[Materials provided]
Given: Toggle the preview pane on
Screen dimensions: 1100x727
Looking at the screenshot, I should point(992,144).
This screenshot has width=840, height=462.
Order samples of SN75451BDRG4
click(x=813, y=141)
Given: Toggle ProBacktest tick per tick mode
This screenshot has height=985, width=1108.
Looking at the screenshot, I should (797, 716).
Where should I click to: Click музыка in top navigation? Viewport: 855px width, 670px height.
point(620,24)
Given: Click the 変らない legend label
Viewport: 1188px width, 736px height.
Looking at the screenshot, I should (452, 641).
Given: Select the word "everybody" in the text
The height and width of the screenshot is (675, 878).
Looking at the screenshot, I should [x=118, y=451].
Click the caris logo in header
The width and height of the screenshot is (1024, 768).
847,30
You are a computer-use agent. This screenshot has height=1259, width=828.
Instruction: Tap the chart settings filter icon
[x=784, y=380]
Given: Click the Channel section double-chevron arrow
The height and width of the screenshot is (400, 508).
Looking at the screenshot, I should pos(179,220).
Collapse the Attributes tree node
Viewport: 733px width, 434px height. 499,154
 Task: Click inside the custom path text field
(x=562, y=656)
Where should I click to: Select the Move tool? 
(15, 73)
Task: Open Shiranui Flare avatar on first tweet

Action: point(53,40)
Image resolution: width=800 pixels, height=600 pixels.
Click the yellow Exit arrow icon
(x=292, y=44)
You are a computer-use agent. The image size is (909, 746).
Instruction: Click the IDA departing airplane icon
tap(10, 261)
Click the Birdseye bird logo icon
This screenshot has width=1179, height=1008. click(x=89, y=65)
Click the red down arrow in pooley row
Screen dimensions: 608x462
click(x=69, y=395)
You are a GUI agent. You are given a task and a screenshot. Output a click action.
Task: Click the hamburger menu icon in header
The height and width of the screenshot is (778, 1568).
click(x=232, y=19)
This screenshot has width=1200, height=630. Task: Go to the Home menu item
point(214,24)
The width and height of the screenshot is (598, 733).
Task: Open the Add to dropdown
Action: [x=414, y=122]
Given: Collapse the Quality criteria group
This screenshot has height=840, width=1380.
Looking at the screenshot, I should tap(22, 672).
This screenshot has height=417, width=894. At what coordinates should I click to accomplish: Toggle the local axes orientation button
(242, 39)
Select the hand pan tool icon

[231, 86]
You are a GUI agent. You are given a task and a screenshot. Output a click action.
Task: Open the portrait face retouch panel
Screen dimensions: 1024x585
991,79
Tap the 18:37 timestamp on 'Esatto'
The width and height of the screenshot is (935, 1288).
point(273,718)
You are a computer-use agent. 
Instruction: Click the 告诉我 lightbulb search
[/Materials provided]
◆ Task brief:
Look through the entries above and find each line where the word "agent" occurs; copy those lines.

◆ Reply:
You are a computer-use agent. This screenshot has height=1259, width=828.
You are a computer-use agent. The image size is (909, 746).
You are a GUI agent. You are given a task and a screenshot. Output a click action.
You are a GUI agent. You are given a task and a screenshot. Output a click action.
You are a computer-use agent. 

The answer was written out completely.